Em 1867, já cursava a Trinity University de Toronto, onde, por meio da química e da fisiologia, descobriu a medicina. Passou a cursar a Toronto School of Medicine, que abandonou em 1870 para dirigir-se à McGill University de Montreal, a melhor do Canadá, na qual se formou em 1872. Foi a Londres, Berlim e Viena e, em 1874, retornou a Montreal. Tinha apenas 23 anos e era chamado de baby professor. Conciliava a prática e a teoria, defendendo a máxima: "Estudar as doenças sem livros é navegar em mar alto, mas estudar nos livros sem ver os doentes é ficar ancorado no porto."

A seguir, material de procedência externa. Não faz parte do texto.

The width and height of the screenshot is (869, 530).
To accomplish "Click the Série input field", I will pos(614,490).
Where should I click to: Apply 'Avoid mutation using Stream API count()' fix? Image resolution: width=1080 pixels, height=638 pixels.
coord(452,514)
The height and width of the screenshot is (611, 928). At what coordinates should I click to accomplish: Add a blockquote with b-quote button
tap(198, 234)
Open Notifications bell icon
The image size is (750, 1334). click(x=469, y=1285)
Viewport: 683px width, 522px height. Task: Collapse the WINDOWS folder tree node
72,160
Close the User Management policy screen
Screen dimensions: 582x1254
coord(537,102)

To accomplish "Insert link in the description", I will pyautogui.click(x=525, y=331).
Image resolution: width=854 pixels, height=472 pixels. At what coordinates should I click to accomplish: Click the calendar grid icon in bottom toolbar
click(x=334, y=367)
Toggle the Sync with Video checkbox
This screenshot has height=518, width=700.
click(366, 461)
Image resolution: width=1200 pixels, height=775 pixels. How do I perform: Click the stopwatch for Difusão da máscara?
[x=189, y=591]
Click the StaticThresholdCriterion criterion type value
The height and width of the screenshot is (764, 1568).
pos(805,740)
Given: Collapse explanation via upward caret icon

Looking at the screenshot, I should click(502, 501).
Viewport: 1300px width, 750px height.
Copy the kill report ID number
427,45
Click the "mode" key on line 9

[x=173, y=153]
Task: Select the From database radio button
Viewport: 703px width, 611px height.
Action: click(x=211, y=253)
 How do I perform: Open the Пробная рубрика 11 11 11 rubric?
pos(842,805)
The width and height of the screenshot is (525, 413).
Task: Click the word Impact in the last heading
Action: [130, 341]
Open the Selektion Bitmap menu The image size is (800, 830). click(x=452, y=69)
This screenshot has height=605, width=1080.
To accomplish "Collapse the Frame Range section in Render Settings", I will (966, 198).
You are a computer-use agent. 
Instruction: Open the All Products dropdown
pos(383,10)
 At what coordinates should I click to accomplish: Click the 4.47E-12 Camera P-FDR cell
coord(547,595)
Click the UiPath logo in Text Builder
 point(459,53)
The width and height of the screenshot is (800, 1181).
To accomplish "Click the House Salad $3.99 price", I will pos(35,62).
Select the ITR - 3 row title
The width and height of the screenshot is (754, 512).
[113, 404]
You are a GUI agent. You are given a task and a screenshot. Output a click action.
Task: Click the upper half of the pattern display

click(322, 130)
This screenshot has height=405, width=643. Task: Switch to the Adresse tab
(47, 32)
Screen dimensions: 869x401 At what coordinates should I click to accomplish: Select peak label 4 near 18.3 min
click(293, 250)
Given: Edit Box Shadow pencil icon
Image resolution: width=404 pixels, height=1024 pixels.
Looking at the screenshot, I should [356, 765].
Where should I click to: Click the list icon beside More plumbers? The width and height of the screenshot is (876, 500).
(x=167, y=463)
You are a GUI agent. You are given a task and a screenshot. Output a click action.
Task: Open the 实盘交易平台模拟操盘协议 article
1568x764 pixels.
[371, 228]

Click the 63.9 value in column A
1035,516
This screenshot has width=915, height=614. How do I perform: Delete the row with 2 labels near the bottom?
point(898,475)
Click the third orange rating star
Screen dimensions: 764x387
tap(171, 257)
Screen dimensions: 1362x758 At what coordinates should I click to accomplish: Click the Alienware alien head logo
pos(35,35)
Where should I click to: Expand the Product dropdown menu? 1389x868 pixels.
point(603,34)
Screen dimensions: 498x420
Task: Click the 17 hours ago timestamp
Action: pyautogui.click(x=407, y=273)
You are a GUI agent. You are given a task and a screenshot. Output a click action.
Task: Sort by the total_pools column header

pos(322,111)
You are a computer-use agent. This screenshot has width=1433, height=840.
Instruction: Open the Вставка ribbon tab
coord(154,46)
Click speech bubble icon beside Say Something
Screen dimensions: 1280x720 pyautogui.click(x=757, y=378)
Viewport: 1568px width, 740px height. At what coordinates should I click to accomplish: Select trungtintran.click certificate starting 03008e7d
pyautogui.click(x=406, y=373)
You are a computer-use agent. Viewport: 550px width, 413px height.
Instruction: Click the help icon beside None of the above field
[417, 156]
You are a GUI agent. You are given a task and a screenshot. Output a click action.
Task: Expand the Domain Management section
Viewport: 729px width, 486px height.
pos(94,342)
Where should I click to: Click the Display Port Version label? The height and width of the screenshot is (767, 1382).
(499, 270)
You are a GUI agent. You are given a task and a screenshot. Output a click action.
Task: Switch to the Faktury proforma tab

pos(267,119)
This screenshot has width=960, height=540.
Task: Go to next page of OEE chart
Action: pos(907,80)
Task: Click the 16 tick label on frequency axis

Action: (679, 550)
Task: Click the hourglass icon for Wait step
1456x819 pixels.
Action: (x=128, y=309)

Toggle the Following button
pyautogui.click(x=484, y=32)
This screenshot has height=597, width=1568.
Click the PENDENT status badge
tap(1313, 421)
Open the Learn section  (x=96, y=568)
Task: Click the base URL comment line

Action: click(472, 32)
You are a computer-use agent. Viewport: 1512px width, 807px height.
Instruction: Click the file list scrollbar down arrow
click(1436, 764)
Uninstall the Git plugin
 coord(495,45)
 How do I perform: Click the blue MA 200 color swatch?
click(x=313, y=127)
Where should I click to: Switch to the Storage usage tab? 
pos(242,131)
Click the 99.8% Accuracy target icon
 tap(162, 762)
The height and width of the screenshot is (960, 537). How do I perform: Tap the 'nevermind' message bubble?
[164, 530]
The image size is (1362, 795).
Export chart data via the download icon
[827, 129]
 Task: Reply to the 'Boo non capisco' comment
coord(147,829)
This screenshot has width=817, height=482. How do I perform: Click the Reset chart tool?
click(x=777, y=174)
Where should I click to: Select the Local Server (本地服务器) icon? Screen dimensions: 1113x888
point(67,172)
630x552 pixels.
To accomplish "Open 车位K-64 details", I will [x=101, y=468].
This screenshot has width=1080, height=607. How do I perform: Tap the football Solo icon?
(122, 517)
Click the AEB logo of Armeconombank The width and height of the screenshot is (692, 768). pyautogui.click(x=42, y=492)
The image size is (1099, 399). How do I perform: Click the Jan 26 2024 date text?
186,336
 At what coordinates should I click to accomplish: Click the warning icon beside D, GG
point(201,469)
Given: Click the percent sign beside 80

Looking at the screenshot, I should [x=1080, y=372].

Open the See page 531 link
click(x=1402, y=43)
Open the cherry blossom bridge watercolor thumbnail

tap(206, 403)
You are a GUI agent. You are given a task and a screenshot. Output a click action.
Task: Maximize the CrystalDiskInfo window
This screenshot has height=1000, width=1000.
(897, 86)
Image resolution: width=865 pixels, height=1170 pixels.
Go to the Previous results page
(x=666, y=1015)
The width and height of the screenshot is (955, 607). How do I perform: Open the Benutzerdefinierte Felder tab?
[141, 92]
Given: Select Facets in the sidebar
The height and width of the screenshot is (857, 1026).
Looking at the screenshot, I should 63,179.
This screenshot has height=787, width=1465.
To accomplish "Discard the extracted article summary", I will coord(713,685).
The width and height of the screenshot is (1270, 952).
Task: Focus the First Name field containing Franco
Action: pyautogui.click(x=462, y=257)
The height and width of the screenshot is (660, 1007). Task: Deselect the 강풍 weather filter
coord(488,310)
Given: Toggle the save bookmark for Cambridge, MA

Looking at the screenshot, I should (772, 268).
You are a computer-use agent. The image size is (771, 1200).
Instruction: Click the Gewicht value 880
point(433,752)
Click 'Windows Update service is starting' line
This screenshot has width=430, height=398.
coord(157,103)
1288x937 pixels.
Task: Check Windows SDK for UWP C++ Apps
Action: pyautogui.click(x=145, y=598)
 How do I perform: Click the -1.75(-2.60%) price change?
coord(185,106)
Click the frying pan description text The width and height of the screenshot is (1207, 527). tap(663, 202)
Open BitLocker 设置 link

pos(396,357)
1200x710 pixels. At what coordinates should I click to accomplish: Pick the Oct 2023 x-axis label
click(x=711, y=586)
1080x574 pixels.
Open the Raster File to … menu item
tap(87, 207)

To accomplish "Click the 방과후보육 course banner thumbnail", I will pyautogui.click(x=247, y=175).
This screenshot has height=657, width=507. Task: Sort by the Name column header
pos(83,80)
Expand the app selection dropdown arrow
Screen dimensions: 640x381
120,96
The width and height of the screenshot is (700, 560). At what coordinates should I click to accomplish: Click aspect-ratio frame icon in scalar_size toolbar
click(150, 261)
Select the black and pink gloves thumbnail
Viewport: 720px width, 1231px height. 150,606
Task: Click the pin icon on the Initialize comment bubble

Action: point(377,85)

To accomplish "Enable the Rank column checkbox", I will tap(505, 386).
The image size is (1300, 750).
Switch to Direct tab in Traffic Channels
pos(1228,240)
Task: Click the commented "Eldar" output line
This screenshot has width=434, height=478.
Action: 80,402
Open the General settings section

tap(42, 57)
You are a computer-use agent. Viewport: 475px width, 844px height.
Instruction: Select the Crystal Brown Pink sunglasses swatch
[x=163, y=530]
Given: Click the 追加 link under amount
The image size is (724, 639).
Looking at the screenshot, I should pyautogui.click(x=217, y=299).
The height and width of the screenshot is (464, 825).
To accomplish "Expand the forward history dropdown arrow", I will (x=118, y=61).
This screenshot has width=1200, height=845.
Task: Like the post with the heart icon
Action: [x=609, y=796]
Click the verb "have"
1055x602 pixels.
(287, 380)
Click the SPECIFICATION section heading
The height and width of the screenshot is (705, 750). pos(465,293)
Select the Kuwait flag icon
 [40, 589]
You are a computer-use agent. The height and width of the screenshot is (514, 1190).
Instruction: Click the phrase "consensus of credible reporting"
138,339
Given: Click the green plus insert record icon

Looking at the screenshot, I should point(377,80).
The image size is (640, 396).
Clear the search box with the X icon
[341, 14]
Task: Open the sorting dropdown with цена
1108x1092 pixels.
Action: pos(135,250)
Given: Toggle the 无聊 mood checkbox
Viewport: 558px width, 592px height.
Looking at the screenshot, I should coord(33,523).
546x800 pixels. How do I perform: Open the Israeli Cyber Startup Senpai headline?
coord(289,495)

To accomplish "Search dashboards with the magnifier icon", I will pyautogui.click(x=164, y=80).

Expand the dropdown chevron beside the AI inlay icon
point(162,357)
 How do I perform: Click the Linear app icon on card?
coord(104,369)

A vida e o trabalho de Osler são pouquíssimos conhecidos no Brasil, o que faz o livro ser interessante até para leigos. A biografia, escrita de forma clara e direta, traz a biblioteca que Osler recomendava a seus alunos: além da Bíblia, das obras de Shakespeare, Cervantes, Montaigne e Plutarco, eram essenciais de Marco Aurélio (Meditações), Epicteto, Thomas Browne (Religio Medici), de Emerson (Obras) e Oliver Wendell Holmes (The Breakfast Table Series) .
Quem sabe com elas seja possível colocar em prática a frase escrita pelo professor emérito da Faculdade de Medicina de São Paulo, Carlos da Silva Lacaz, no prefácio do livro: "As conquistas tecnológicas não devem afogar o espírito de solidariedade humana."